La Unión Europea confía en seguir siendo un socio estratégico de Estados Unidos en el ámbito político y económico independientemente de si el demócrata Barack Obama continúa al frente de la Casa Blanca o si el republicano Mitt Romney se hace cargo del Despacho Oval en los próximos cuatro años.

"Sea cual sea el resultado, esperamos continuar las buenas relaciones con la Administración estadounidense", explicó hoy a Efe Maja Kocijancic, portavoz de la jefa de la diplomacia de la UE, Catherine Ashton.

"Hemos trabajado con la Administración del presidente Obama en todo un abanico de asuntos (...) y la cooperación ha sido muy productiva", reconoció la portavoz de la alta representante, quien señaló que Ashton seguirá desde Bruselas "muy de cerca cuál es el resultado" de los comicios de este martes.

Para el presidente del Parlamento Europeo, Martin Schulz, la UE y EEUU son "los socios más cercanos del mundo", pues "comparten valores e intereses en los que basan su asociación transatlántica".

Schulz declaró a Efe que la Eurocámara "sigue bien de cerca" unos comicios que son "de importancia capital", al tiempo que subrayó que en estos momentos de crisis "hay más unión que división" entre ambos lados del Atlántico.

Por su parte, el eurodiputado español Francisco José Millán Mon (PP), miembro de la delegación de la Eurocámara para las relaciones con EEUU, dijo a Efe que la asociación entre Bruselas y Washington "es tan profunda y multifacética que seguirá teniendo gran fortaleza sea quien sea el que ocupe la Casa Blanca".

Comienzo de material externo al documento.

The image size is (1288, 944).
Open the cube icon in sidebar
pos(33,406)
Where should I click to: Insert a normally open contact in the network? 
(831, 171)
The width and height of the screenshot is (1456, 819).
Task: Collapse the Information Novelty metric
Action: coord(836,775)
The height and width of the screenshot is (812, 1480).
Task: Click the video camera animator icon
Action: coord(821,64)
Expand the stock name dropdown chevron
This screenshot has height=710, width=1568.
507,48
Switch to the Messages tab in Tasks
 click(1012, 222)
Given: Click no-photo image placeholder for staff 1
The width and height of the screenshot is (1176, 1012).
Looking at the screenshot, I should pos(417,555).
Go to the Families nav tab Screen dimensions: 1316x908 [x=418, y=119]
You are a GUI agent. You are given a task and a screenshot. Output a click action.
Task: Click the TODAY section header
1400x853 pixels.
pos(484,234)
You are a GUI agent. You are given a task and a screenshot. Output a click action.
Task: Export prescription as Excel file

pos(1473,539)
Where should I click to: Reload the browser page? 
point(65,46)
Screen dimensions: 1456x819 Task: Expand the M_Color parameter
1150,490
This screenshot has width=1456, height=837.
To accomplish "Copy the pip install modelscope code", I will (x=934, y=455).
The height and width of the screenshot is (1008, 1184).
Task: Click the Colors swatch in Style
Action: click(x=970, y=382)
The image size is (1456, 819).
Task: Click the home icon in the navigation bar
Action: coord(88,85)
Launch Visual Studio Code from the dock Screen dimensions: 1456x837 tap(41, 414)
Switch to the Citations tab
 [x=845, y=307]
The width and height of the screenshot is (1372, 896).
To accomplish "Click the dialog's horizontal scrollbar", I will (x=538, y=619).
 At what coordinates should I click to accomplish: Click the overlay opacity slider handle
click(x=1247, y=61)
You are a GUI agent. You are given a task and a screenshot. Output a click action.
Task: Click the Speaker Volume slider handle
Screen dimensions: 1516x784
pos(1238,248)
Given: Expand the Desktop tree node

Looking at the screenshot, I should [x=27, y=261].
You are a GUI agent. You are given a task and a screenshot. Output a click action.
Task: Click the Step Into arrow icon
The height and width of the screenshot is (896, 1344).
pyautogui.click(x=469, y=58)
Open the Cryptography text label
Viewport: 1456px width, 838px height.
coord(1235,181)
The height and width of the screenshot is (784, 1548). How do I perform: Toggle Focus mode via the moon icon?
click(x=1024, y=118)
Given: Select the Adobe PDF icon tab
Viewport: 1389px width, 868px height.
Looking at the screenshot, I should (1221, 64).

"Estamos en un momento decisivo a nivel global con una crisis económica muy seria y lo más importante es que, con independencia de quien dirija la Administración americana, haya buena interlocución entre ambos lados del Atlántico", señaló.

Para el titular de la comisión de Asuntos Exteriores del Parlamento Europeo, ya sea Obama o Romney el próximo presidente de EEUU, la Administración entrante "seguirá apreciando a Europa como socio fiel en mecanismos internacionales" como la OTAN o el Consejo de Seguridad de Naciones Unidas.

Más allá de las instituciones, Europa sigue inclinándose claramente por Obama, a pesar de que se haya mitigado la ola de entusiasmo que el demócrata despertó en el continente en su primera carrera presidencial.

Los ciudadanos europeos, según una encuesta llevada a cabo en siete países por YouGov y publicada la pasada semana, darían una abrumadora victoria al actual presidente.

Romney no superaría el 10 % de los votos en ninguno de los Estados comunitarios incluidos en este sondeo, y en países como Dinamarca o Suecia hasta el 95 % de los encuestados dijo preferir al candidato demócrata sobre el republicano.

Otra encuesta, desarrollada por el German Marshall Fund, otorga a Obama una popularidad del 82 % entre los europeos, frente al 23 % de Romney.

Según este sondeo, el 75 % de los europeos votaría por Obama, frente al 8 % que lo haría por Romney, cuyo mayor respaldo estaría en Polonia (16 %) y que obtendría su peor resultado entre los franceses (2 %).

Para el experto del centro de estudios Carnegie Europa Stefan Lehne, los resultados de las preferencias de la ciudadanía de la UE muestran "la mayor simpatía de los europeos por las políticas de Obama", a quien además "conocen más que a Romney".

"Los europeos tienen mayor afinidad con las políticas de Obama a nivel nacional (...) y aprueban sus esfuerzos por poner fin a las guerras de Afganistán e Irak", señaló Lehne en un reciente artículo, en el que reconoce que pese a todo los últimos cuatro años no han sido "los más fructíferos en las relaciones transatlánticas".

La crisis de la zona euro ha marcado esas relaciones en la época más reciente y a ella se han referido principalmente los candidatos a la Casa Blanca en sus menciones a Europa durante la campaña.

Fuentes diplomáticas estadounidenses aseguran que en ese ámbito puede estribar la mayor diferencia entre una victoria de Obama o una de Romney.

El candidato republicano se presenta como gran abogado de las políticas de austeridad, mientras que el actual presidente ha insistido siempre en la necesidad de estímulos para impulsar la recuperación.

En otros ámbitos, como la política exterior y de seguridad, esas mismas fuentes ven menos cambios, a tenor del discurso cada vez más moderado que ha ido mostrando Romney a lo largo de la campaña.